Strandberg speaks often about the evolution of the Duke English department. "The curriculum was much more regimented. We had freshman English then, only freshman students. Everyone would read the same classics. Conrad, Eliot, Hopkins, Joyce, Hemingway. There might be 20 or 25 teachers. The whole freshman class would read the same texts. In the 1970s, there was a revolution against all that. The regimented syllabus disintegrated, and it became every teacher doing what he or she is interested in.”

Another key difference between today’s English courses and those of yesteryear can be found the grading scale. The word “cutthroat” comes to mind: “Back when I started,” Strandberg says, “and for years after that, I might have a class of thirty students—maybe one student would get an A or A-, and the others would scale down from there. Maybe no one would get an A or A- out of 30 students. So the grades were strictly evaluated. Now, as I understand it, the average grade is A-. That’s quite a difference.”

On top of the four courses he taught every semester, he also taught night school and summer school courses. "When I first came here, the standard of teaching was 3 courses a week. Supposedly the faculty does research; one of the other differences, it used to be much easier to get your work published—and when you published, you might get sales of 2000 copies, almost guaranteed. All of the libraries in the country, particularly university libraries, would buy a copy. Now, a similar book might only sell 200 copies. We’ve lost 90 percent of the market, and it’s much harder to get your book published under any circumstance. If you are a young scholar, not very well known, good luck to you—trying to somehow wedge your work among the well known established scholars. It’s Darwinian competition."

He also describes a “tidal wave” of applications to college. “Jobs were going begging,” he says. “The people who were supposed to teach them were my generation—people born in the middle 1930s, during the Great Depression, when you had small families. We had a shortage of teachers and a surplus of students—and since then, it’s reversed. Now we have a surplus of PhDs and a relatively smaller population of students, especially at elite universities.”

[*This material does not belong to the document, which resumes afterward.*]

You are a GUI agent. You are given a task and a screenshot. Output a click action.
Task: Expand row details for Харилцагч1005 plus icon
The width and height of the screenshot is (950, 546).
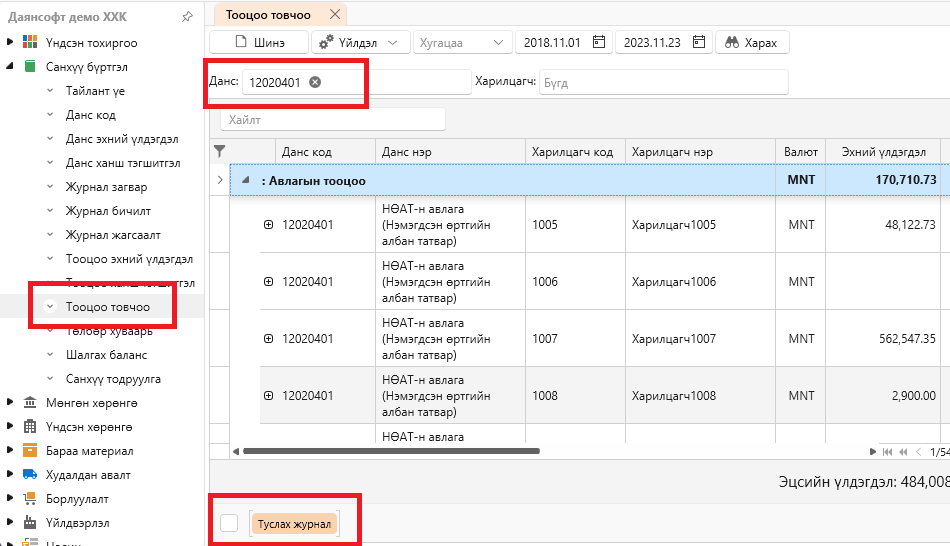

Strandberg’s large lecture style (his lectures have in the past enrolled over 200 students) is rare not only for English classes but for all humanities classes. “I like an intermediate stage. I think professors have to be given leeway to teach what they are interested in—but that’s not all they should do. They should teach some things, whether they are interested or not, which are for the benefit of the curriculum and the students and the department as a whole. And that would include lecture courses, I would say, in the more organized sense that used to apply.” It is this stage that has afforded Strandberg such a large audience, and therefore so much popularity. He has the rare ability to engage with hundreds of English students at once without sacrificing the personal, small-scale, liberal arts feel.